New study aims to use tobacco industry data to reach ‘social smokers’ Jump to full article: MSNBC, 2009-06-16 Author: Linda Carroll msnbc.com contributor
Intro: the number of “social smokers” like Hynes is on the rise, according to a new study. Between 1996 and 2001, the rate of nondaily smoking jumped from 16 percent to 24 percent of smokers. And it has continued to climb since then. In California, for example, the percentage of smokers who light up only occasionally went from 26 percent in 1992 to 30 percent in 2005, state health figures show.

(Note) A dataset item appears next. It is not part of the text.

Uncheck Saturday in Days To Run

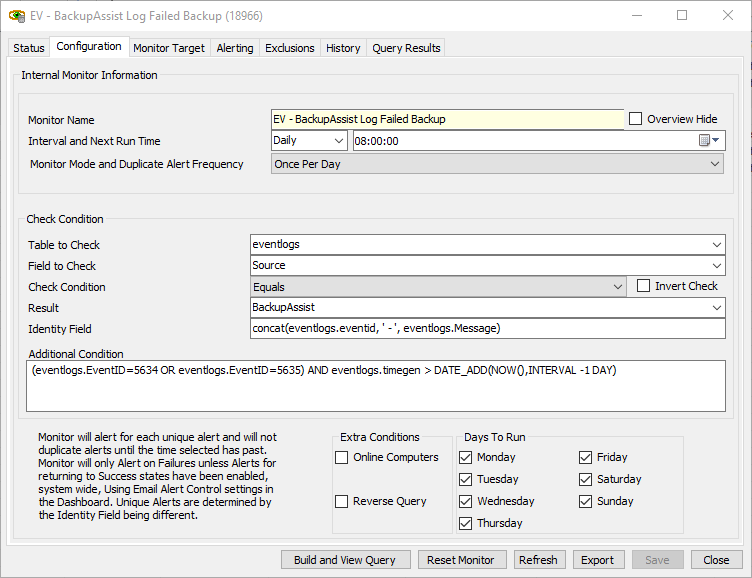[x=586, y=480]
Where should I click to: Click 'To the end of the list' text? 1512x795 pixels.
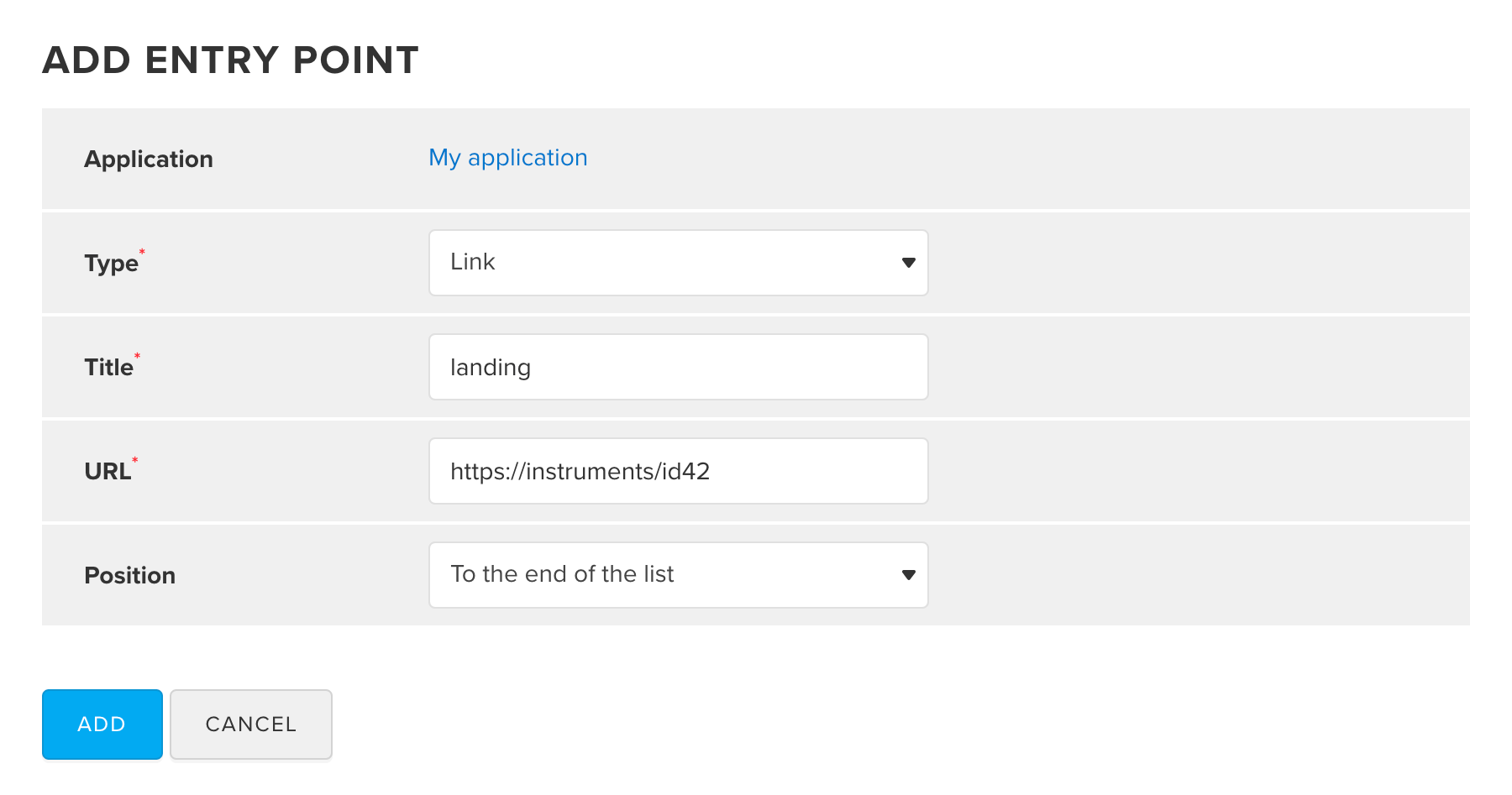click(x=562, y=574)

And that’s exactly the way cigarette companies planned it, says Dr. Rebecca Shane, a researcher at the Center for Tobacco Control Research and Education at the University of California at San Francisco. She's a lead author on a new study published in the August issue of the American Journal of Preventive Medicine. The study aims to turn tobacco company research on its head, using industry data to help find ways to help social smokers quit.
In the 1970s and 80s — as the health risks of smoking became increasingly apparent — the tobacco industry spent millions studying social smokers to figure out what made them tick, Shane says. . . .
Tobacco firms targeted social smokers The tobacco makers hired anthropologists and psychologists to help design advertising campaigns that would make cigarettes more alluring to people who weren’t wired to become addicted to nicotine. The idea was to show that cigarettes could be a social lubricant, a necessary addition to any social gathering.
Shane and her co-author turned up the new information while searching through reams of tobacco industry documents that were released as part of a settlement in one of the landmark state suits against big tobacco.
Tobacco companies worked hard to develop an image of smokers as “cool,” Shane says. . . .
The challenge, Shane says, is to counter that alluring image and to find a way to get occasional puffers to acknowledge that they truly are smokers, too. Until experts figure out a way to do that, there won’t be much progress in getting social smokers to quit, says Dr. Antoine Douaihy, an associate professor of psychiatry and medical director of Addiction Medicine Services at the University of Pittsburgh School of Medicine.
“Conventional anti-smoking campaigns will fail to reach them,” Douaihy says.